Some time back a friend (PhD Nuclear Engineer), told me that the energies a neutron needed to form C14 from nitrogen were (and this is where my memory gets real fuzzy) around 15 MEV. Furthermore that neither nuclear explosions or the Sun produced neutrons of this energy. The implications were they were formed in supernovas and survived due to relativistic time dialation.

This just seems to tickle my BS meter, but having no knowledge of nuclear physics, to speak of, I'd rather hear some confirmation of this before I go accepting it as likely or dismissing it.

mmwave
Aug13-03, 06:33 PM
I think your BS meter may be working well. Carbon 14 dating works because a small fraction of the carbon dioxide we breathe is C14.

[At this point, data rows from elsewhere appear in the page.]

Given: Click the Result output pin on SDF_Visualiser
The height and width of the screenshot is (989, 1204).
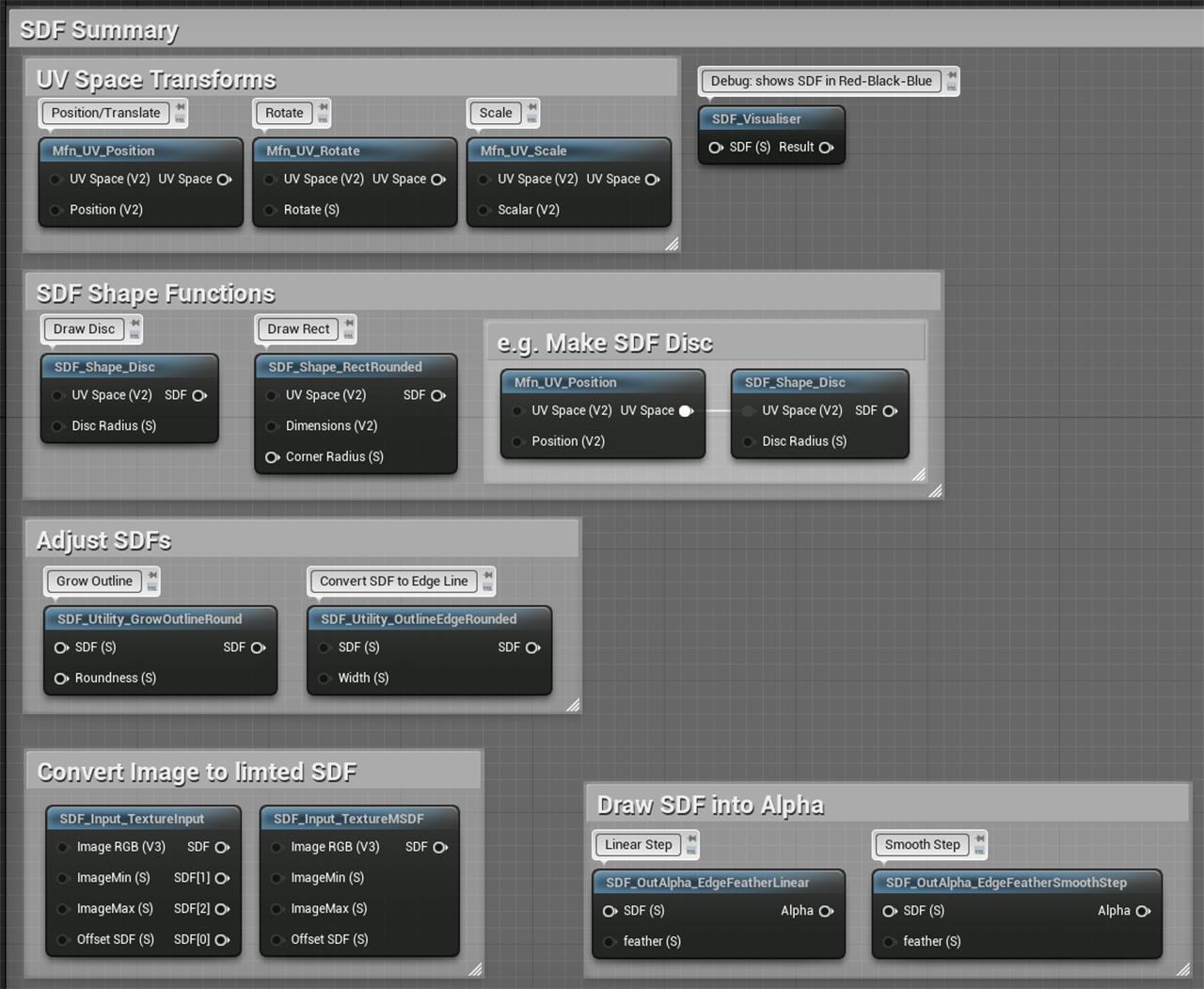Looking at the screenshot, I should point(826,148).
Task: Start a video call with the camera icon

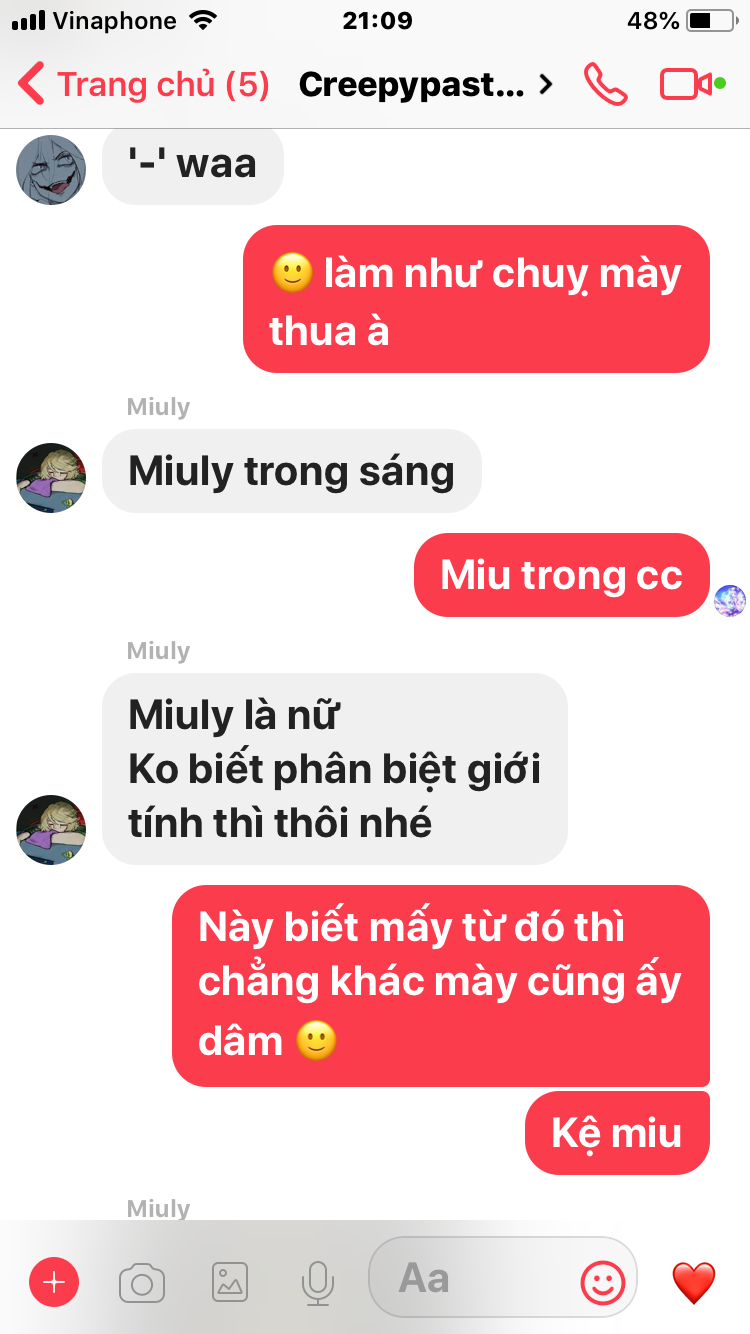Action: click(692, 85)
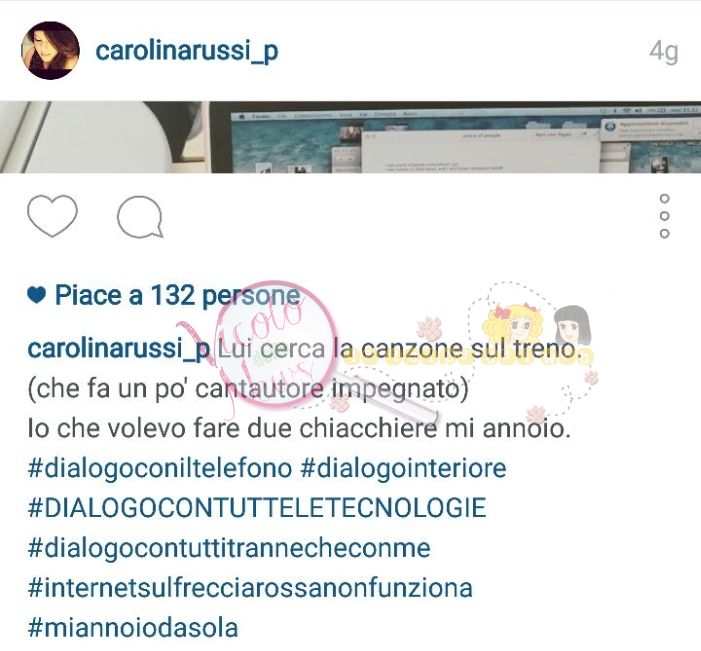Open hashtag #internetsulfrecciarossanonfunziona
This screenshot has width=701, height=651.
pos(250,588)
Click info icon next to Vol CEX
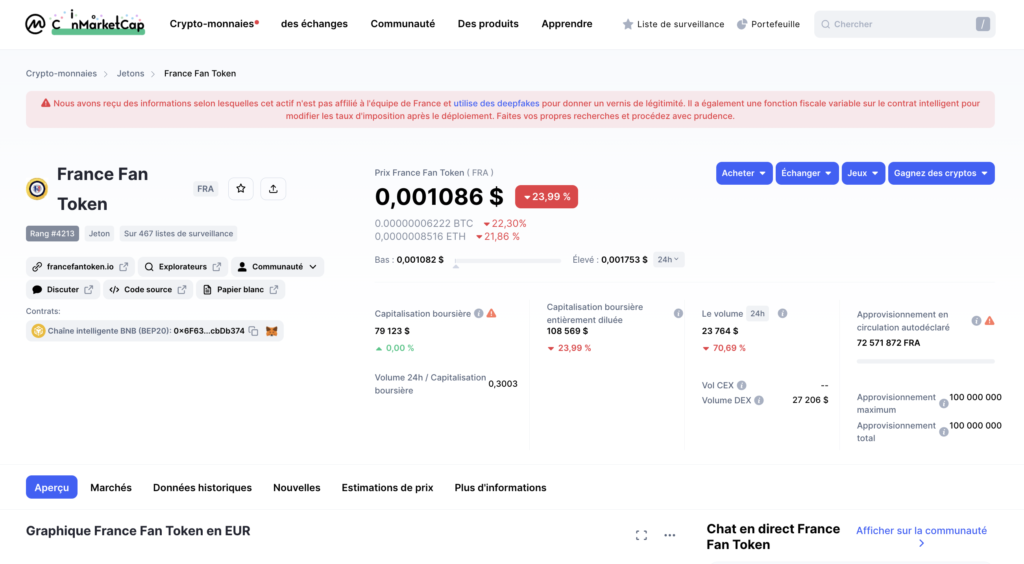 742,385
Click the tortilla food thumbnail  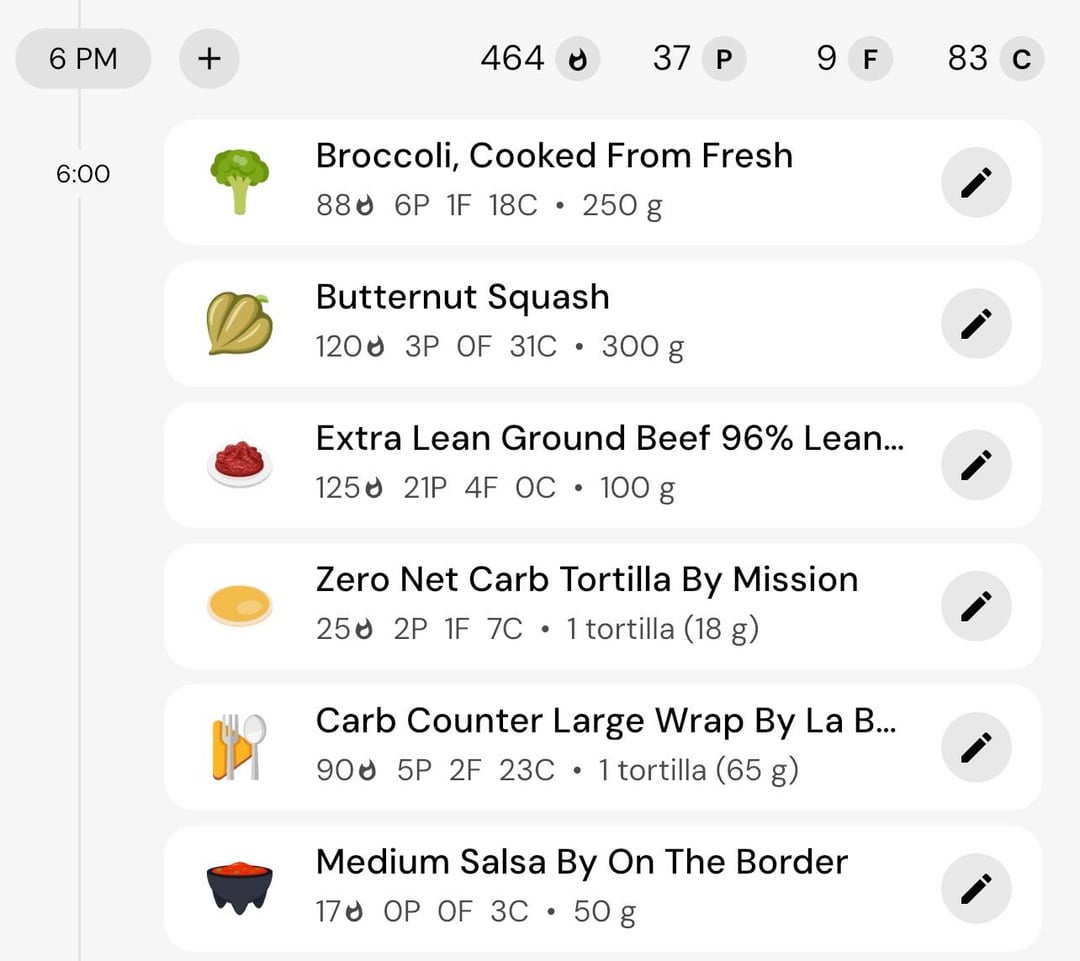click(240, 606)
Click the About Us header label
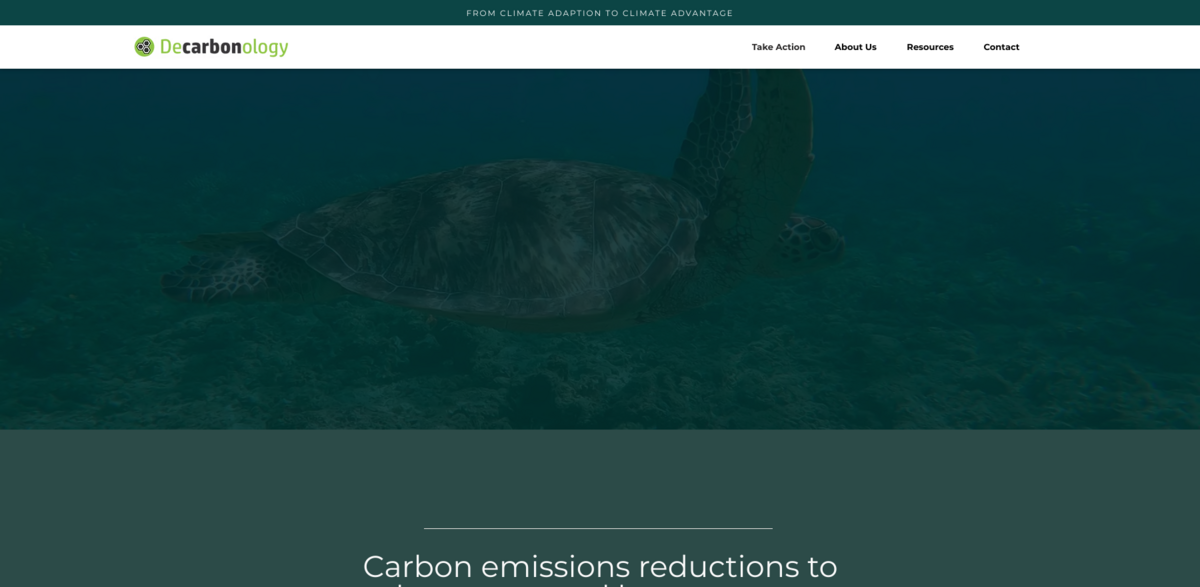The height and width of the screenshot is (587, 1200). pyautogui.click(x=855, y=46)
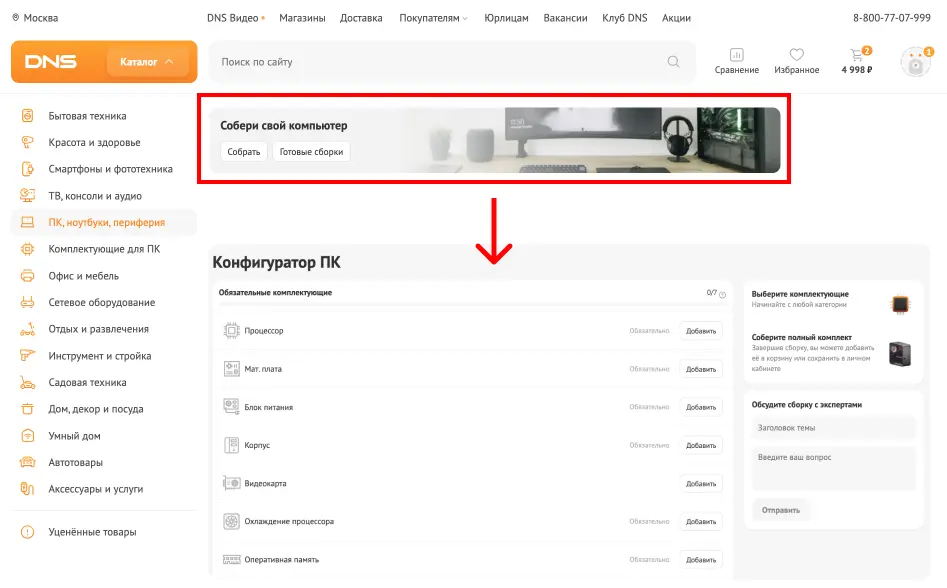Image resolution: width=947 pixels, height=588 pixels.
Task: Click the Поиск по сайту search field
Action: click(x=440, y=62)
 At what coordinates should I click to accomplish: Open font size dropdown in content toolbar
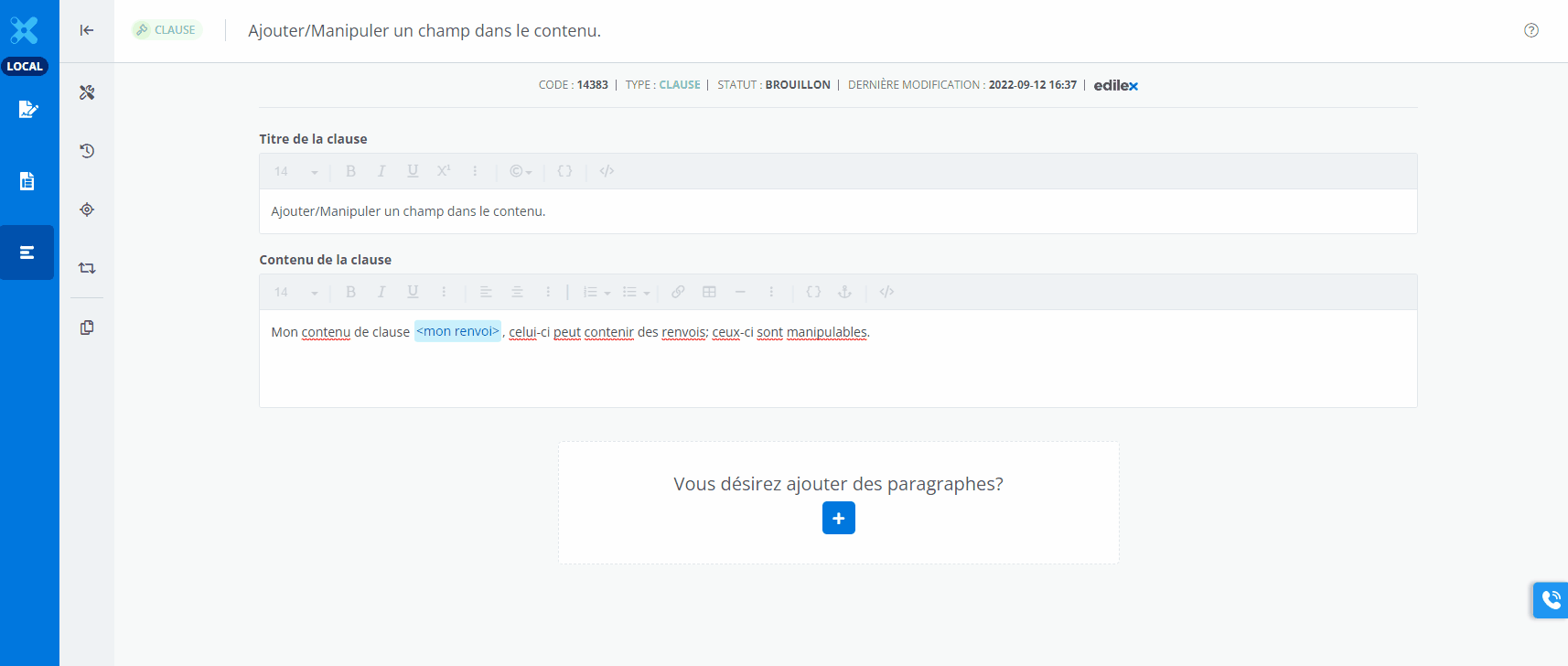(295, 292)
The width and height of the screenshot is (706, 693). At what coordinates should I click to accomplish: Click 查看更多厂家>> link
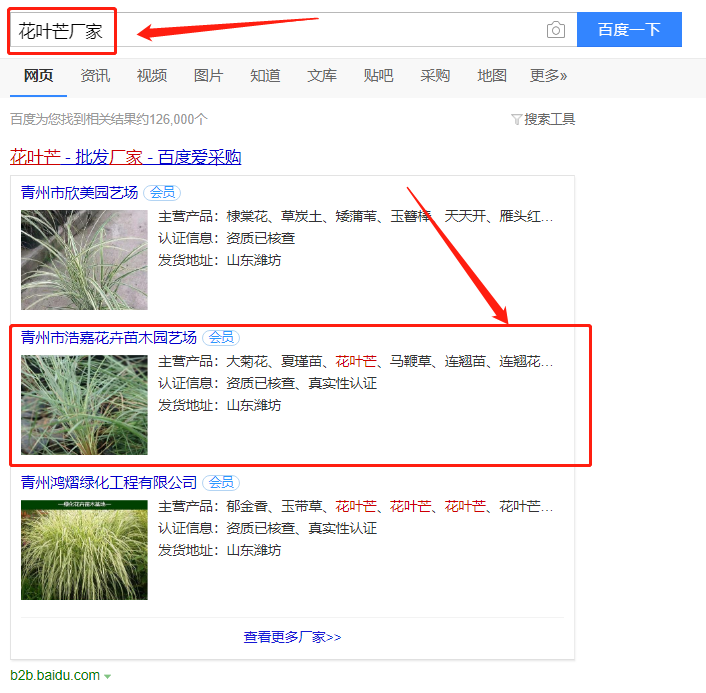tap(292, 636)
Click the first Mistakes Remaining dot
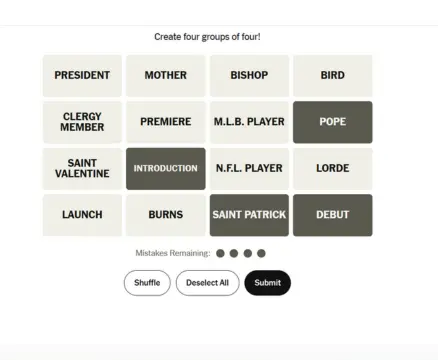The width and height of the screenshot is (438, 360). [220, 253]

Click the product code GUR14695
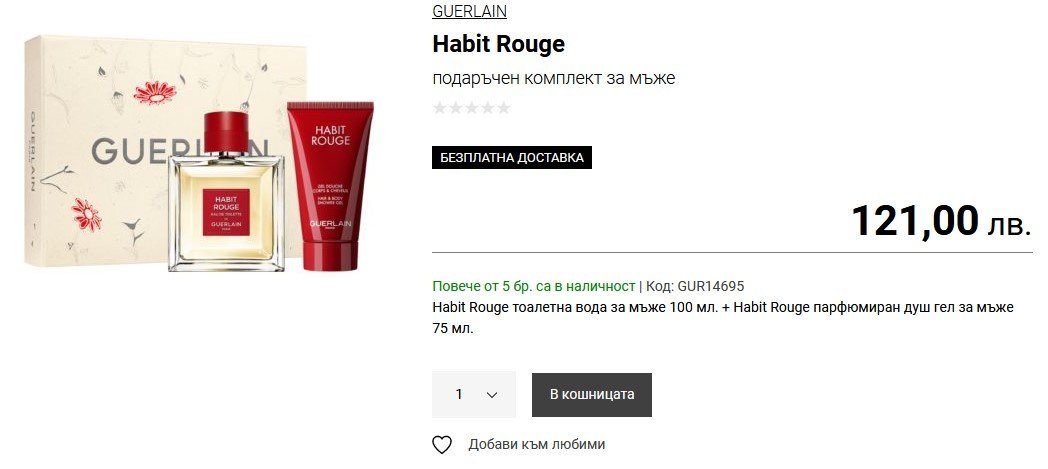pyautogui.click(x=710, y=286)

I believe the bulk of the C14 in the earth's atmosphere is formed by cosmic rays hitting Nitrogen molecules in the earth's atmosphere. When the Nitrogen atom decays it becomes carbon 14.

I don't have the chart of the nuclides with me to fill in the details but this is what I remember. If C14 weren't continuously created then the supply would be continuously decreasing and that would make carbon dating very difficult.

jcsd
Aug13-03, 07:51 PM
15 MeV is tiny amount compared to some of the enegies of galatic cosmic rays.